Required work:
- A) Answer these questions from the article on Trump and the Carrier jobs:
(i) How many jobs at Carrier Air Conditioning were about to be lost?
(ii) Which president used a tariff to "save" Harley-Davidson, and from whose competition?
(iii) According to Wilhelm Röpke, what is the most benign form of protectionism?
- B) Quote the article on Trump and the Carrier jobs word for word, everything from "My first book" down to "from Japanese competitors.".

Given passage:

——

What Donald Trump Could Really Do for America’s Working Class

By John Zmirak Published on December 3, 2016

Since as a winning candidate Donald Trump made a powerful symbol of the impending 1,000 lost jobs at Carrier Air Conditioning, it was inevitable that he would intervene in that business. It would have been politically foolish not to — and as the many savvy professionals whom he crushed in 2016 now should realize, Trump is nobody’s fool. So we learned this week that he has indeed used the many levers at an incoming president’s disposal to strong-arm/sweet-talk the company into saving those jobs for Americans, and denying them to Mexicans.

My first book was on the merits of the free market and free trade, but when I watched the footage of Carrier workers learning last year that their jobs were on the chopping block, I got teary-eyed myself and found my heart saying (despite my head) that Trump should indeed violate economic logic and engage in big government meddling, to “do something” for those workers — as Ronald Reagan once intervened against his principles to use a tariff to “save” Harley-Davidson from Japanese competitors.

Protectionism: Patriotic But Self-Defeating

There’s a strong rational case against protectionism — especially of the kind Trump engaged in here. The most benign form of protectionism, as free market economist Wilhelm Röpke explained, is a simple tariff. A small or medium tariff indeed distorts the market and imposes some inefficiency, but not necessarily more than any other form of tax. If imposed with advance notice and kept at predictable levels, businessmen and investors can simply figure it in to the cost of doing business — as they currently do the cost of environmental regulations.

——

Dataset content:
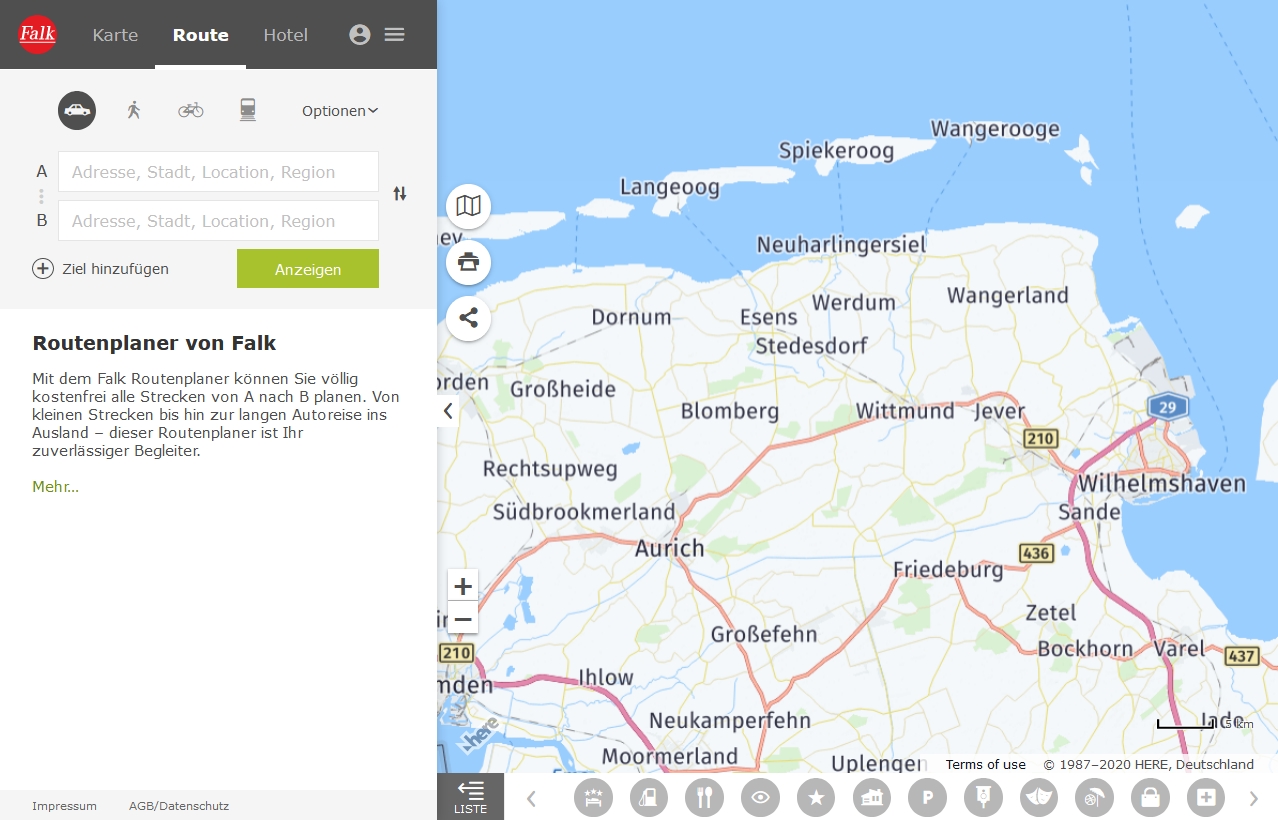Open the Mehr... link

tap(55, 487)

——

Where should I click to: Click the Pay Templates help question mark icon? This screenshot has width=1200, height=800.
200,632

——

Task solutions:
- A)
(i) 1,000 jobs.
(ii) Ronald Reagan, from Japanese competitors.
(iii) A simple tariff.

- B)
My first book was on the merits of the free market and free trade, but when I watched the footage of Carrier workers learning last year that their jobs were on the chopping block, I got teary-eyed myself and found my heart saying (despite my head) that Trump should indeed violate economic logic and engage in big government meddling, to “do something” for those workers — as Ronald Reagan once intervened against his principles to use a tariff to “save” Harley-Davidson from Japanese competitors.